Thanh Dinh, DPM, FACFAS
It was my dream job. I was working at a major Boston teaching hospital, part of a distinguished medical school and privileged to be teaching medical students and residents. As I walked through the New England fall foliage on my way into the hospital surrounded by the grandeur of the medical buildings, I would pinch myself to make sure this was all real. I loved my work.
It started off with small events. During rounds, I would be singled out by patients for requests or water and other mundane tasks and often ignored by the other care teams. I was often mistaken for a resident trainee or medical student, but I laughed off these moments, blaming my diminutive size and youthful appearance.
Until that day.
He was a new patient and as soon as I walked into the exam room, declared he needed surgery. As we started to discuss his symptoms, he abruptly stopped me, looked at me full in the face and yelled “I want to see a real doctor, not some Chinese girl!” I think I stammered out the words that in fact, I was Vietnamese, but this did nothing to quell his rage and anger. He grabbed his coat, glared at me, and stormed out of the room.
I sat in silence for a few minutes, trying to stop shaking and reviewing the exact words that came out of my mouth to possibly have triggered his response. During that day and the days to follow, I would often dissect the interaction, thinking of all the ways I could have convinced him I was worthy of being his surgeon.
My enthusiasm for patient care waned. The vigor in my stroll to work felt like an uphill trudge to a place I did not belong, and I felt unwanted, unnecessary and unwelcomed.

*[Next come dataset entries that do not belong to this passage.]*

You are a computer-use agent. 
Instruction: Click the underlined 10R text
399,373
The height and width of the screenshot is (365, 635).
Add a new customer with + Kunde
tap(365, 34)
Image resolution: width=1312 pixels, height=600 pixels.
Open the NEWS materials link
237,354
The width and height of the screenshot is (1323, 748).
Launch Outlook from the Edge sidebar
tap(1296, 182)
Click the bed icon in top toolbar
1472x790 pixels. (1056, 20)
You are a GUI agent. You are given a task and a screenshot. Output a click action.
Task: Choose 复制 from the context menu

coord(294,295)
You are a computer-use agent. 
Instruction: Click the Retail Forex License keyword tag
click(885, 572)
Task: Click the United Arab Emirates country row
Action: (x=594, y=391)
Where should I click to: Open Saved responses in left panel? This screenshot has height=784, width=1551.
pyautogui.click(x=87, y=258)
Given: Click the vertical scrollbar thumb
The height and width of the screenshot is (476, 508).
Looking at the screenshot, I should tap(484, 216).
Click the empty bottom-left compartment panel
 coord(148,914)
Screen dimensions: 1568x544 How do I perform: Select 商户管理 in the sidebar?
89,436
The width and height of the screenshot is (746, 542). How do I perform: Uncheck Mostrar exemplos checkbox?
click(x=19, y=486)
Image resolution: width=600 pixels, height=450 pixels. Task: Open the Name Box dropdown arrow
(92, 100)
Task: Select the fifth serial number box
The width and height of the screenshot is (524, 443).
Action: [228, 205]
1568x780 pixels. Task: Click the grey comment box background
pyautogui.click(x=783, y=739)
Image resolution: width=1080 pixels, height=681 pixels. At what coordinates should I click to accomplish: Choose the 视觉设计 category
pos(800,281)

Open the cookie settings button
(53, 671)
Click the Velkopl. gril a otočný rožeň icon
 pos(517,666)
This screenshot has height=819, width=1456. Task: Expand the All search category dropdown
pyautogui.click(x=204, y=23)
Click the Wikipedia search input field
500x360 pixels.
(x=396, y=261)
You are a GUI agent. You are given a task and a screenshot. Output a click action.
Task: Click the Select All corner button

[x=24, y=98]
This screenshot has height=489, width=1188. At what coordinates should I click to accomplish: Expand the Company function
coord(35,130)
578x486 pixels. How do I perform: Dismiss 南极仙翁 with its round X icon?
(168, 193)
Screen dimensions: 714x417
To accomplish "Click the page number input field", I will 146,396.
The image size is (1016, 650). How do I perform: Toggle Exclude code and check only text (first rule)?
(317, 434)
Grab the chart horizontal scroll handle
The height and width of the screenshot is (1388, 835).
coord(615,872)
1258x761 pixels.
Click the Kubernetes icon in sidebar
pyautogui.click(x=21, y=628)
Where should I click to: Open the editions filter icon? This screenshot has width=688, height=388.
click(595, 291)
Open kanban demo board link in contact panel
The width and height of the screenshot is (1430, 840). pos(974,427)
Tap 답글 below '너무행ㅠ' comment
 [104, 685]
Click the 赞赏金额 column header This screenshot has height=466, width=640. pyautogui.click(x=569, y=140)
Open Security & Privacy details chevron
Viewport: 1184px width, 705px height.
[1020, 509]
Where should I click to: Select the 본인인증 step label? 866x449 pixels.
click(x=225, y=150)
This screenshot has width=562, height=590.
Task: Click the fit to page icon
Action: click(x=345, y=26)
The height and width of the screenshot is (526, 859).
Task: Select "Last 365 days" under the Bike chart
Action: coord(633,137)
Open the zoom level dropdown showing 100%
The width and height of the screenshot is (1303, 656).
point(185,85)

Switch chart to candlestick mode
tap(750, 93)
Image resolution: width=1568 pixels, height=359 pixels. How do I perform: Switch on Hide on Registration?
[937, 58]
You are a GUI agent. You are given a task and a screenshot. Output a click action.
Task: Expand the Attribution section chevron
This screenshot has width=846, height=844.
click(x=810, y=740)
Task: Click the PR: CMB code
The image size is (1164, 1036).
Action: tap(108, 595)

In those days, it was difficult to articulate the damage racism and bias could inflict on an individual. Instead, many like myself, internalized the rejection and hurt and ultimately, our passion for our work and patient care suffered. Fortunately, as a society we have bravely focused our attention on the detrimental impact racism and bias can inflict and how embracing diversity and inclusion can positively influence our interactions.
As originally coined by diversity advocate, Verna Myers, “Diversity is being invited to the party; inclusion is being asked to dance.” While this may be an oversimplification, it provides context regarding how we can begin to understand and address these issues in healthcare. Throughout all facets of healthcare, race/ethnicity, gender, sexual orientation, immigration status, physical disability status, socioeconomic level plays a role in representation, acceptance and the sense of belonging.
Espousing diversity in healthcare can lead to cultural competency, the ability of healthcare providers to offer services that meet the unique social, cultural and linguistic needs of their patients. In short, the better a patient is represented and understood, the better they can be treated.
Throughout our daily work, patients and their families put their trust in our hands. And by doing so, they deserve to always be treated with the utmost respect and compassion.
ACFAS members are committed to providing our patients with the highest level of care. To that end, the ACFAS Diversity Equity Inclusion Task Force has provided a framework to support a culture of diversity and inclusion in our organization. Bold initiatives spearheaded by this task force include grass roots efforts of introducing the specialty of foot and ankle surgery to underserved youth, as well as a new leadership initiative program to provide an open door and equal opportunities to underrepresented groups, which will in turn strengthen the cultural competence of our organization.